[Instructions for the task]: Beginning at the line that contains "Task: Go to Pengiriman Otomatis in sidebar", output each line exactly through the end of the records, and drop any pictures.

[Stored dataset items]:
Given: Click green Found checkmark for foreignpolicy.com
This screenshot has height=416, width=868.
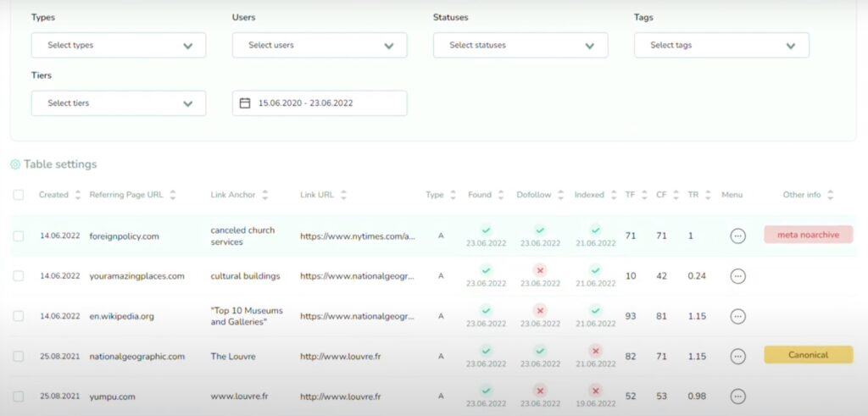Looking at the screenshot, I should click(485, 230).
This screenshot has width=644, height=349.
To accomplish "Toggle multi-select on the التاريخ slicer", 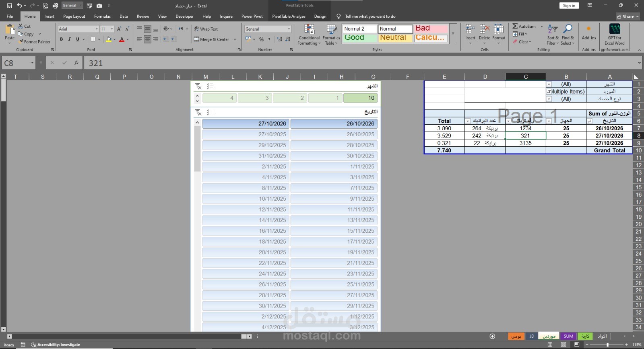I will pos(210,112).
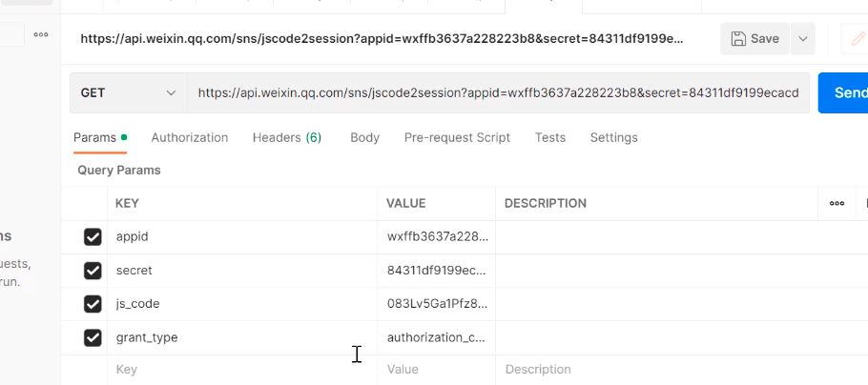This screenshot has height=385, width=868.
Task: Send the request
Action: (845, 92)
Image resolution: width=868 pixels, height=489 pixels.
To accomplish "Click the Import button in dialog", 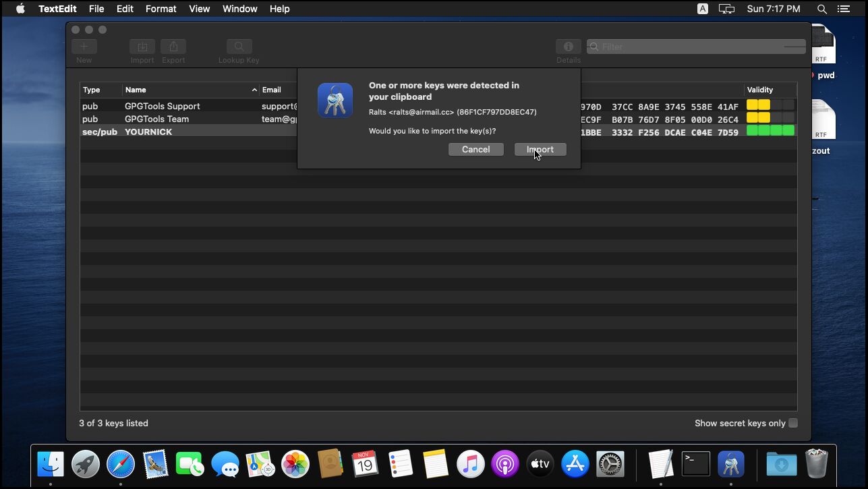I will pyautogui.click(x=540, y=150).
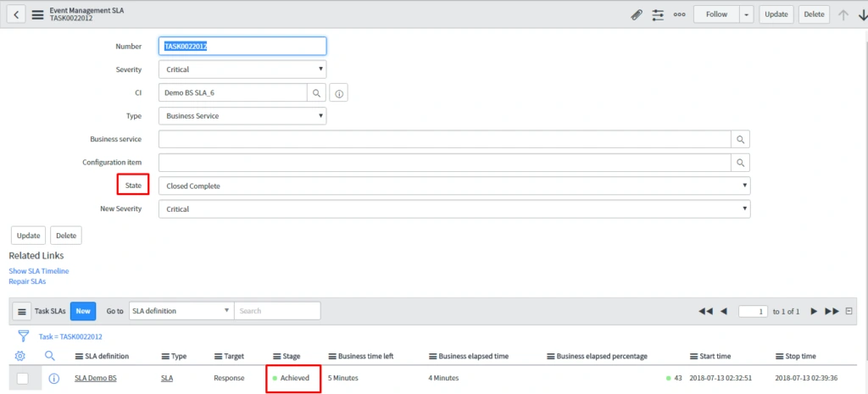Open the three-dot more options icon
The height and width of the screenshot is (394, 868).
(x=679, y=14)
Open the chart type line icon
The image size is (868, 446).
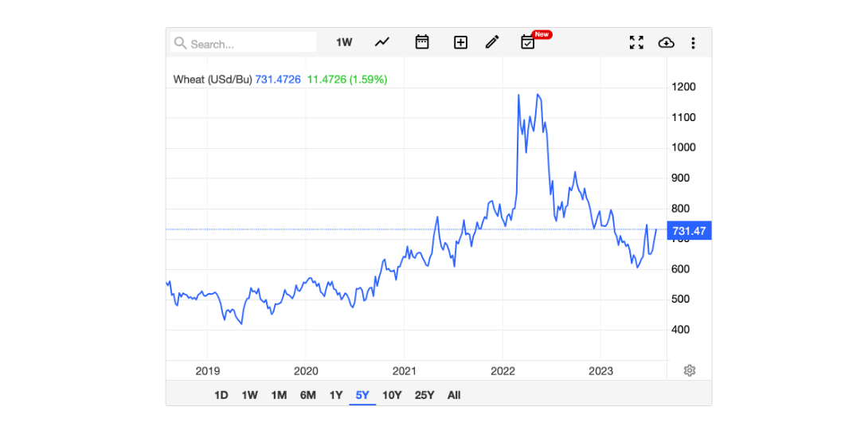pyautogui.click(x=382, y=42)
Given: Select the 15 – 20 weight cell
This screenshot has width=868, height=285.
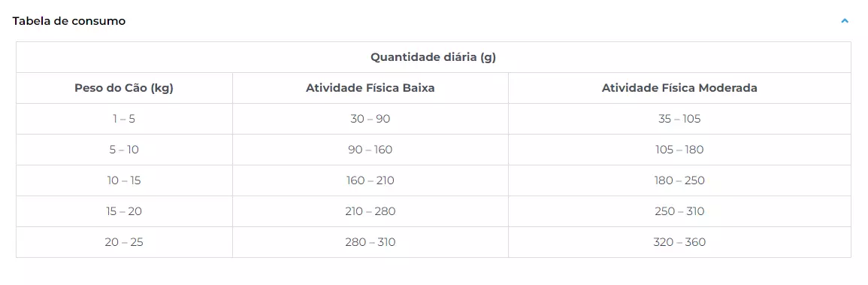Looking at the screenshot, I should click(x=124, y=211).
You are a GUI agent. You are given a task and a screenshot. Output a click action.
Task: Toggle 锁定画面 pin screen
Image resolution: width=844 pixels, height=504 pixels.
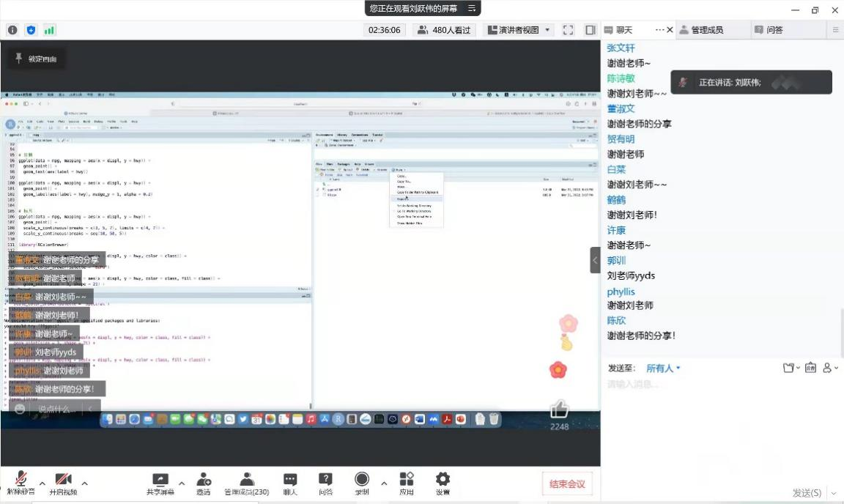coord(34,59)
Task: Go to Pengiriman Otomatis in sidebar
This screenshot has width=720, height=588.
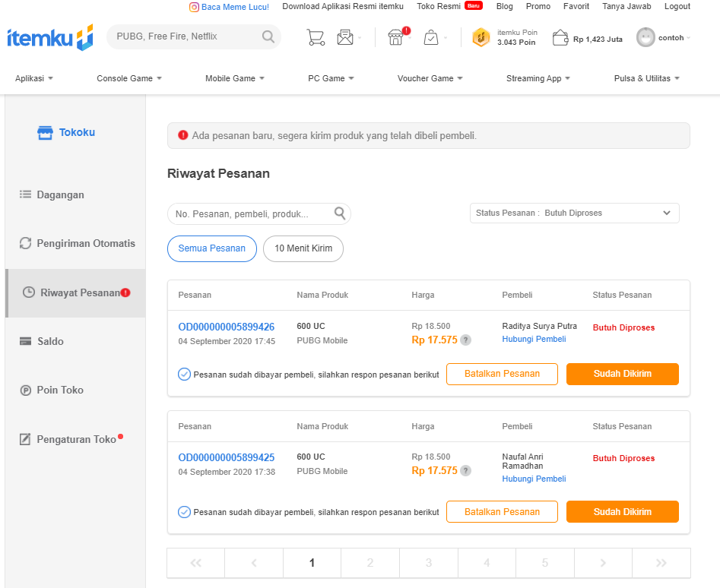Action: (85, 244)
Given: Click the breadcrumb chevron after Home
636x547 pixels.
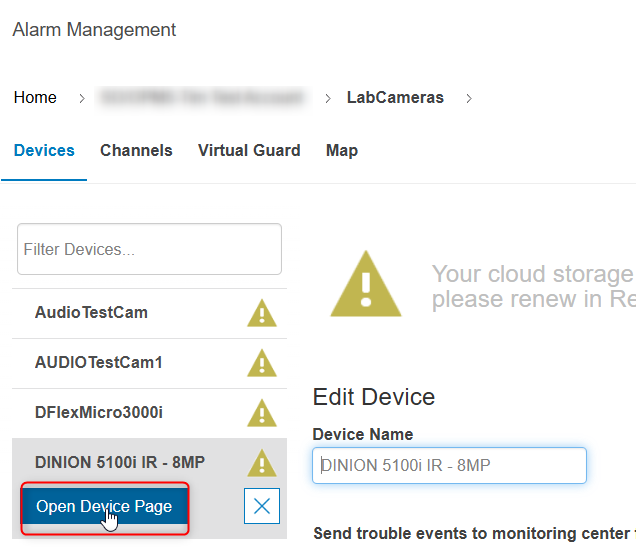Looking at the screenshot, I should (x=80, y=98).
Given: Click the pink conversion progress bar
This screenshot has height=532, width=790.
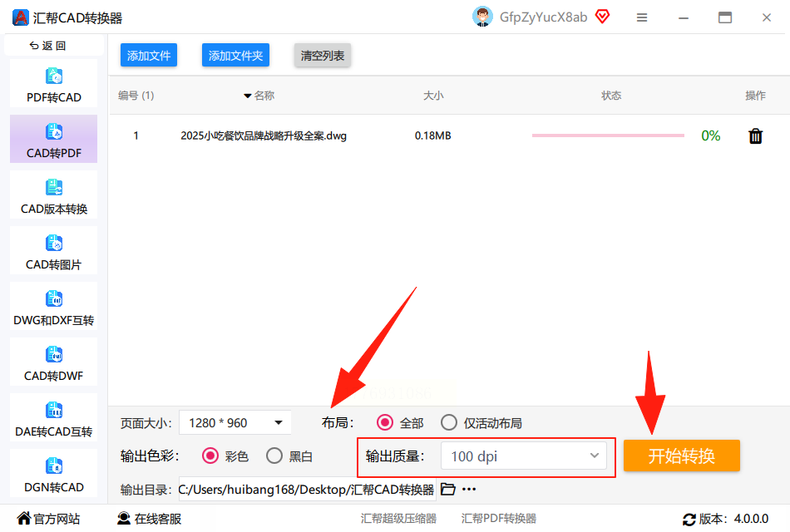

[Reply]:
Task: Go to Pengiriman Otomatis in sidebar
This screenshot has width=720, height=588.
Action: (85, 244)
Given: Click the breadcrumb chevron after Home
636x547 pixels.
Looking at the screenshot, I should (x=80, y=98).
Given: Click the pink conversion progress bar
This screenshot has height=532, width=790.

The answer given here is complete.